[[ Dataset excerpts, beginning ]]

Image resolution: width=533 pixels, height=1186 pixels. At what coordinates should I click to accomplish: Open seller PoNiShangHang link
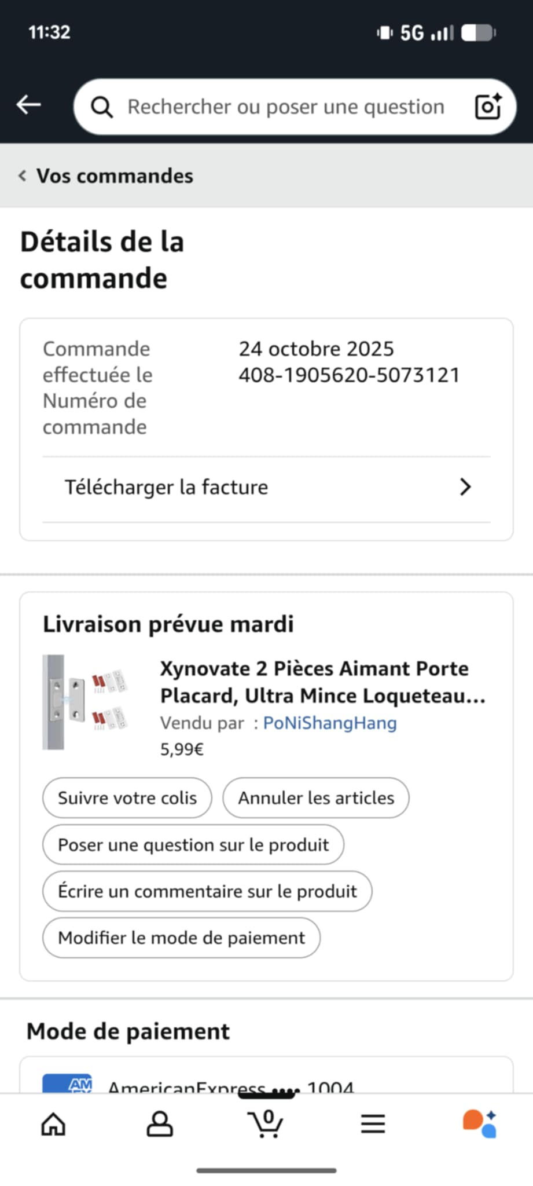tap(330, 723)
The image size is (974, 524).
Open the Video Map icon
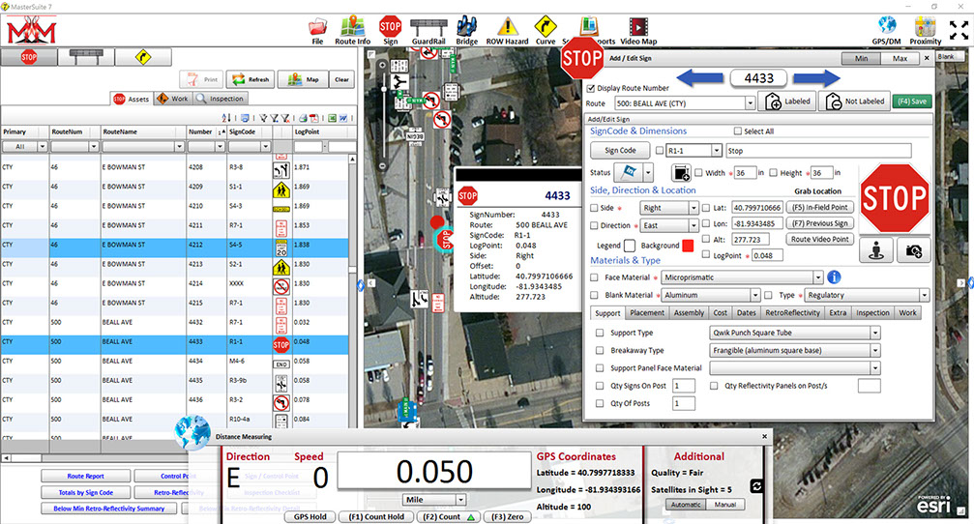637,26
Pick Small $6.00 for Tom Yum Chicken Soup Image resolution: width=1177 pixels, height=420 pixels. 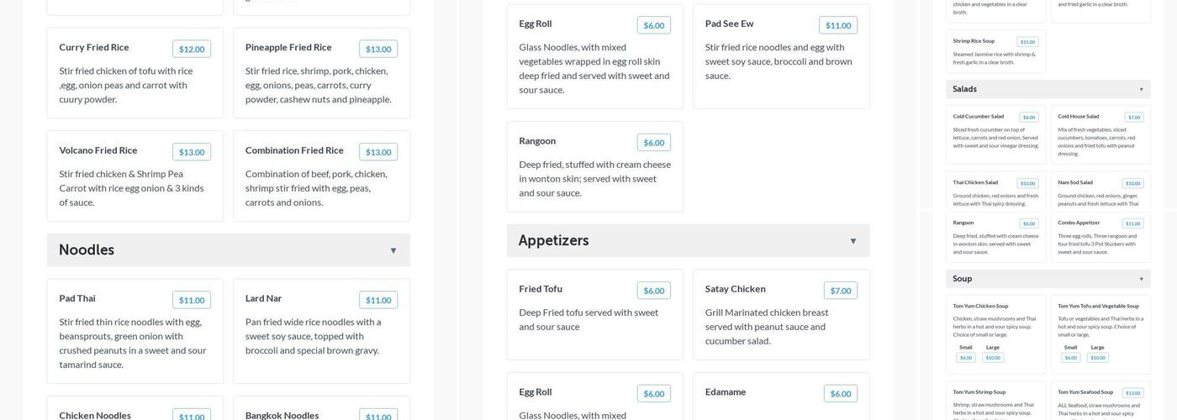click(966, 358)
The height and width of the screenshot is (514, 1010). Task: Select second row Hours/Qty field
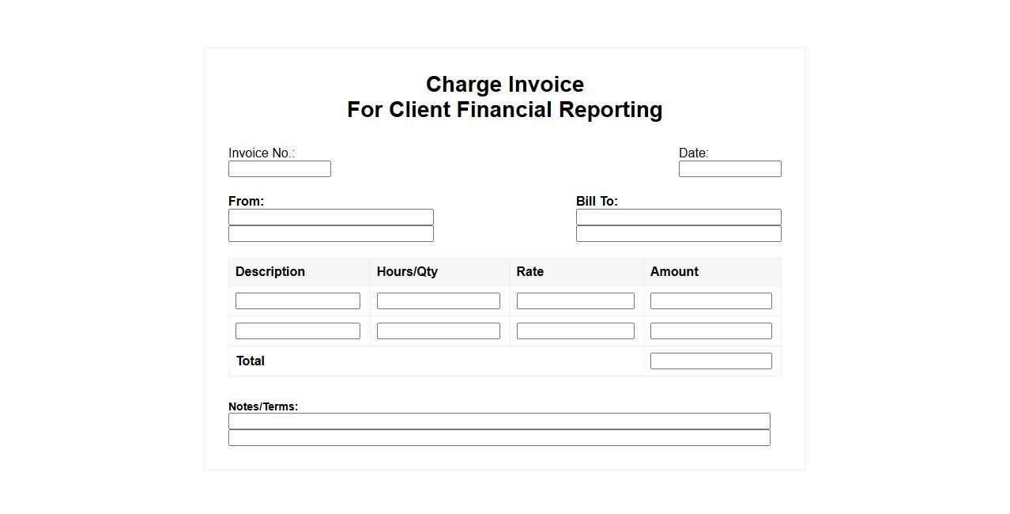(x=438, y=331)
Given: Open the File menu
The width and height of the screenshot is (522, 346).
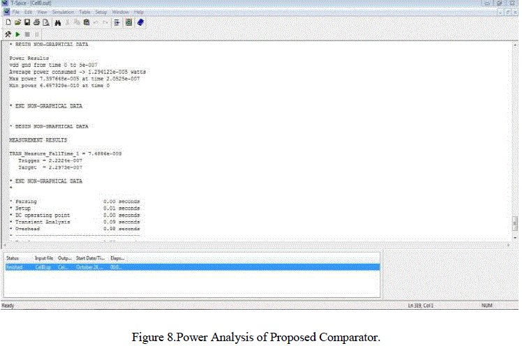Looking at the screenshot, I should click(15, 13).
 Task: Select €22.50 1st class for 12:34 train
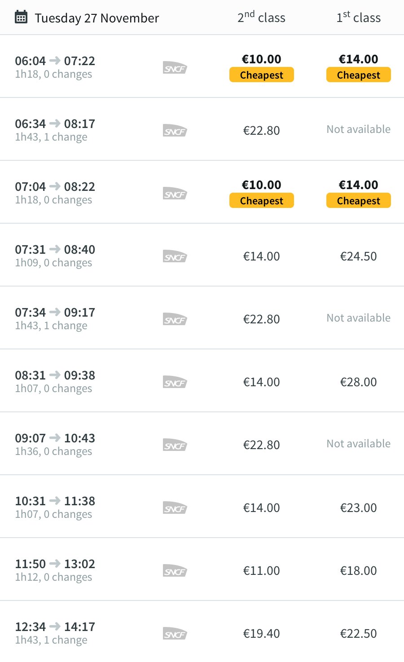(x=359, y=634)
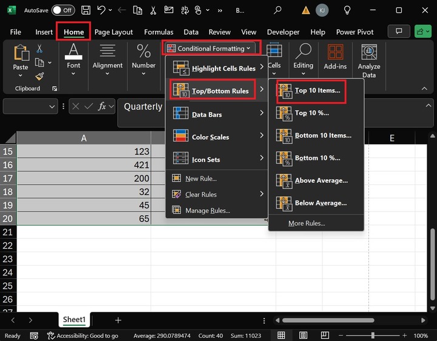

[[ Dataset excerpts, end ]]

» Work instructions: No pictures belong in the output. It should reproduce exactly the lines from the one containing "The height and" through the end of the data, both ends included.

» Solution:
The height and width of the screenshot is (514, 1010). Task: Select second row Hours/Qty field
(x=438, y=331)
Given: Open the File menu
The width and height of the screenshot is (522, 346).
Looking at the screenshot, I should click(15, 13).
 Task: Select €22.50 1st class for 12:34 train
(x=359, y=634)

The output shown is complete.